[[ Source data open ]]

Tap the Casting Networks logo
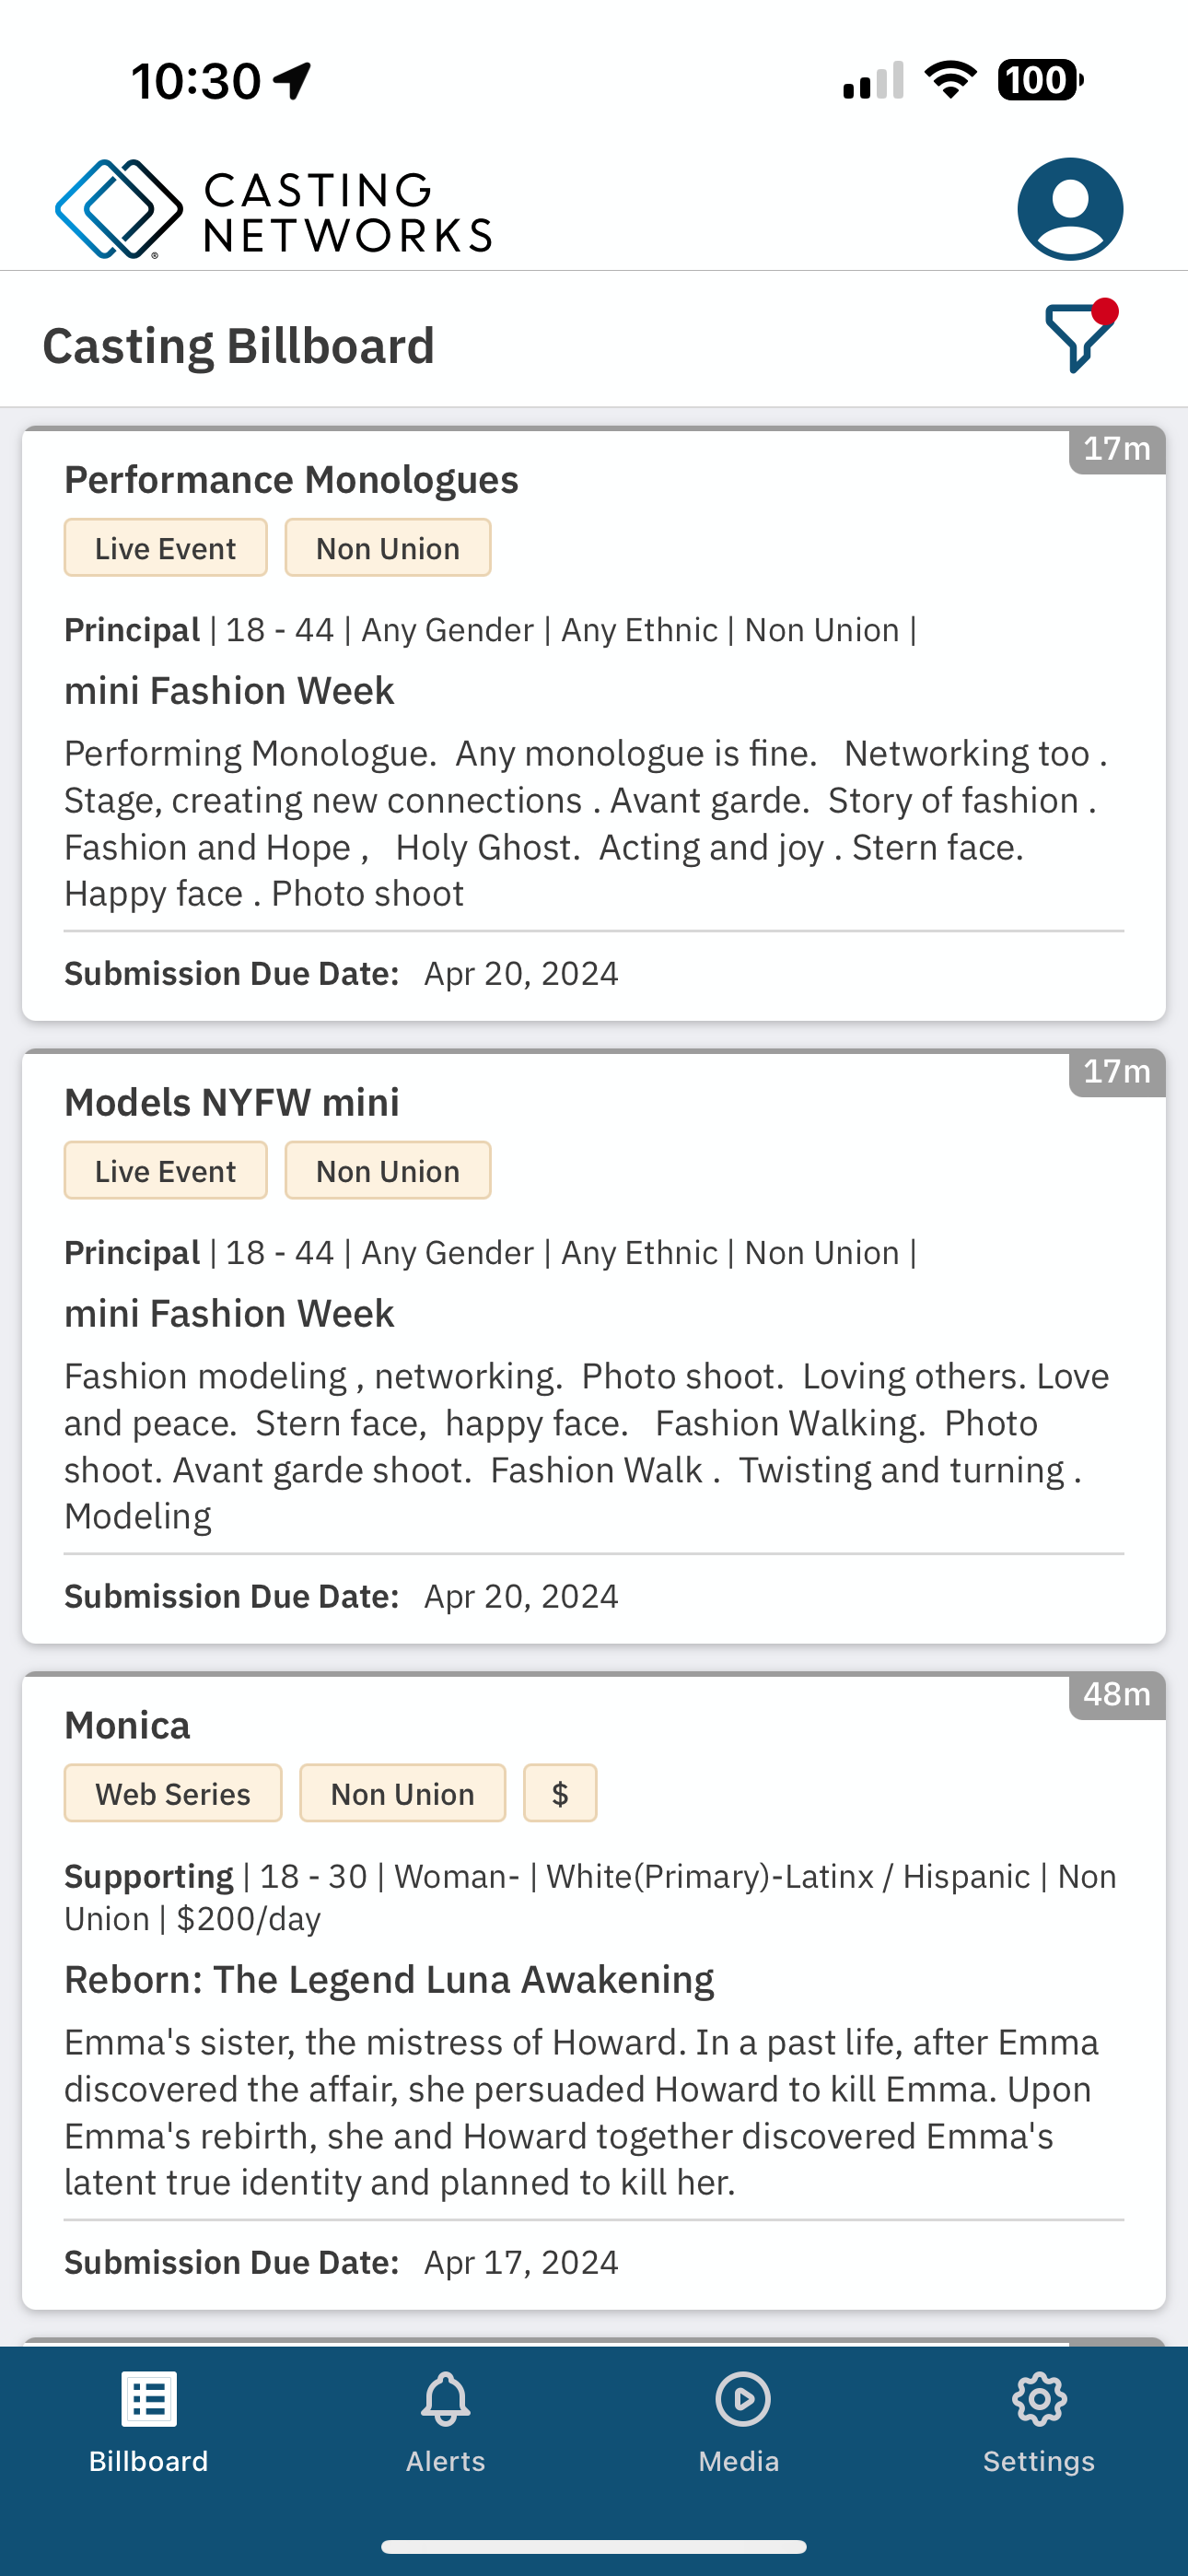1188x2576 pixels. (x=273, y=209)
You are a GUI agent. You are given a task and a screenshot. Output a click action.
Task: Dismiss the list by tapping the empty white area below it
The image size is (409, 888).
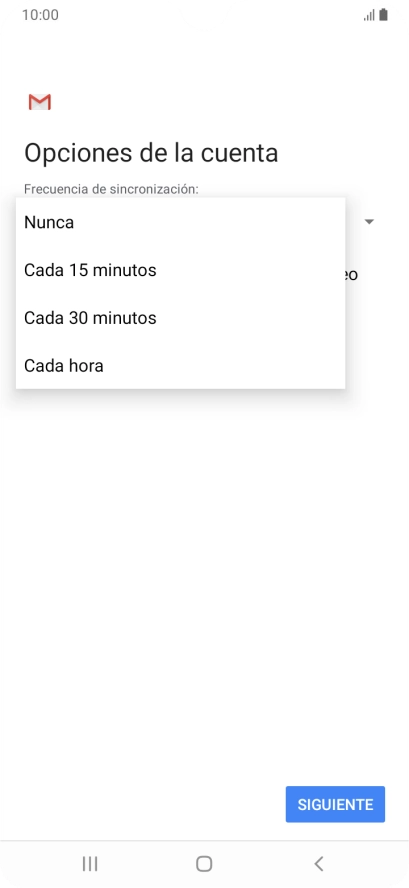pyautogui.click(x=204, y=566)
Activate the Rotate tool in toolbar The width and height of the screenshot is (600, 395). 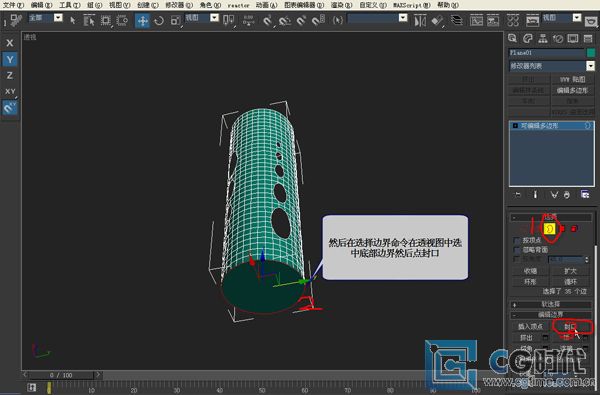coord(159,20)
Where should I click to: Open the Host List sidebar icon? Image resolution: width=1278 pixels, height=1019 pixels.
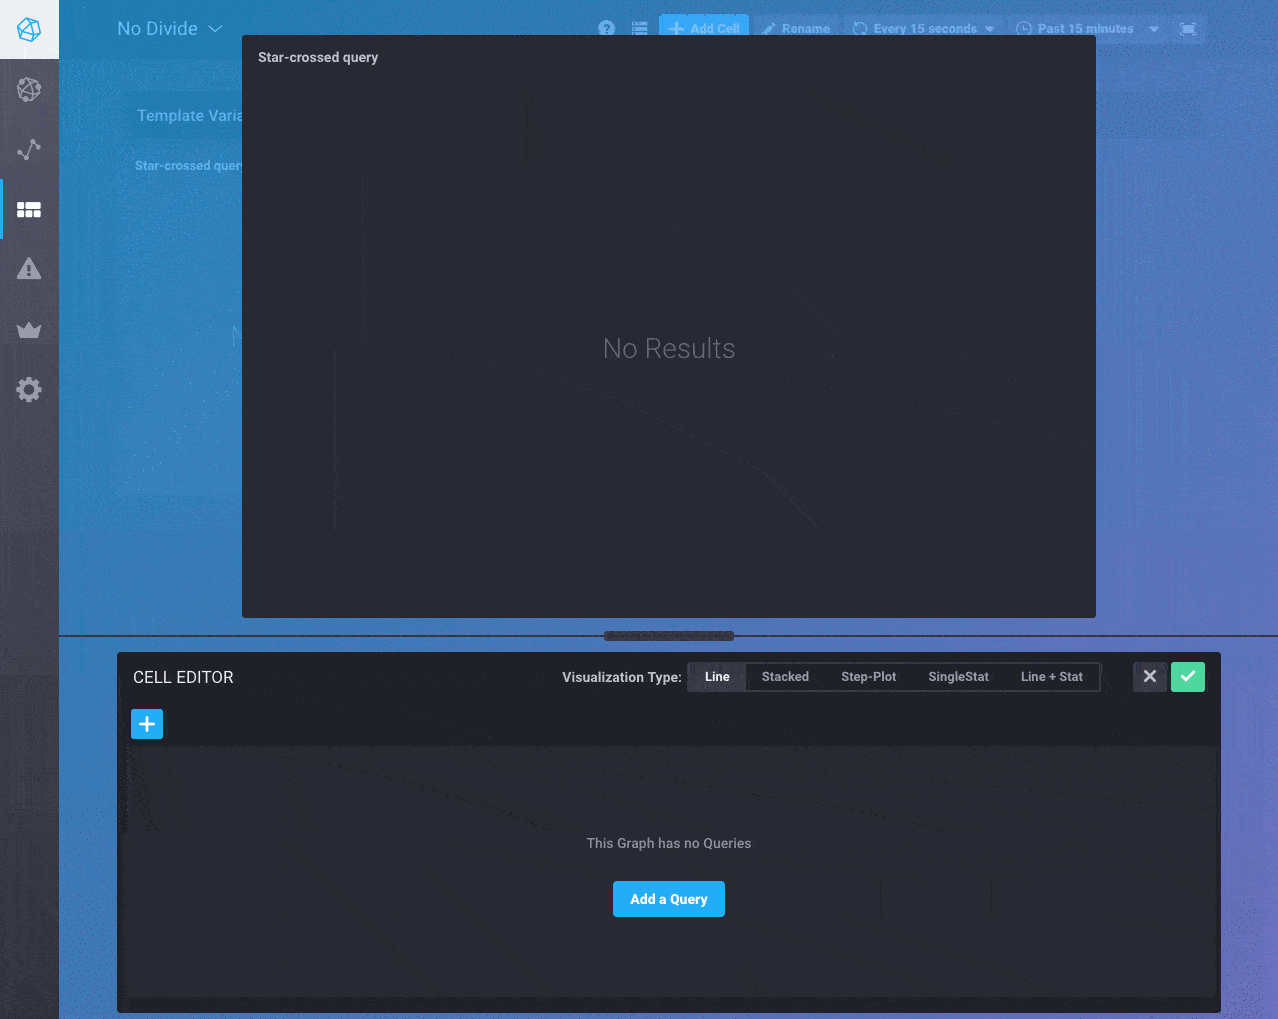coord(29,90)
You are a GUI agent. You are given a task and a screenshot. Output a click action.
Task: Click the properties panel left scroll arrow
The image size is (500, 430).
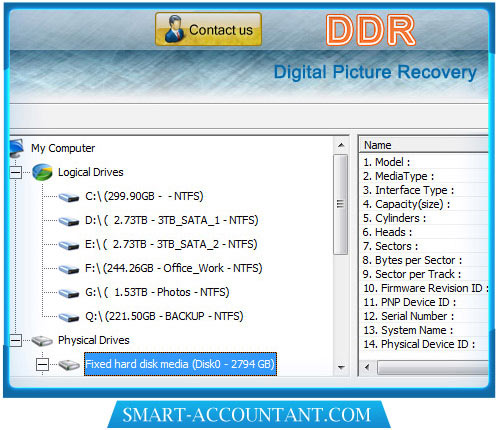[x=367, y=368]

[[ Source data closed ]]

*What needs to be done:* Beginning with the line that holds "Task: Click the", write out exactly the lines down to the end of the material above, and no others. Pictures are not part of the copy.

*Result:*
Task: Click the properties panel left scroll arrow
The image size is (500, 430).
[x=367, y=368]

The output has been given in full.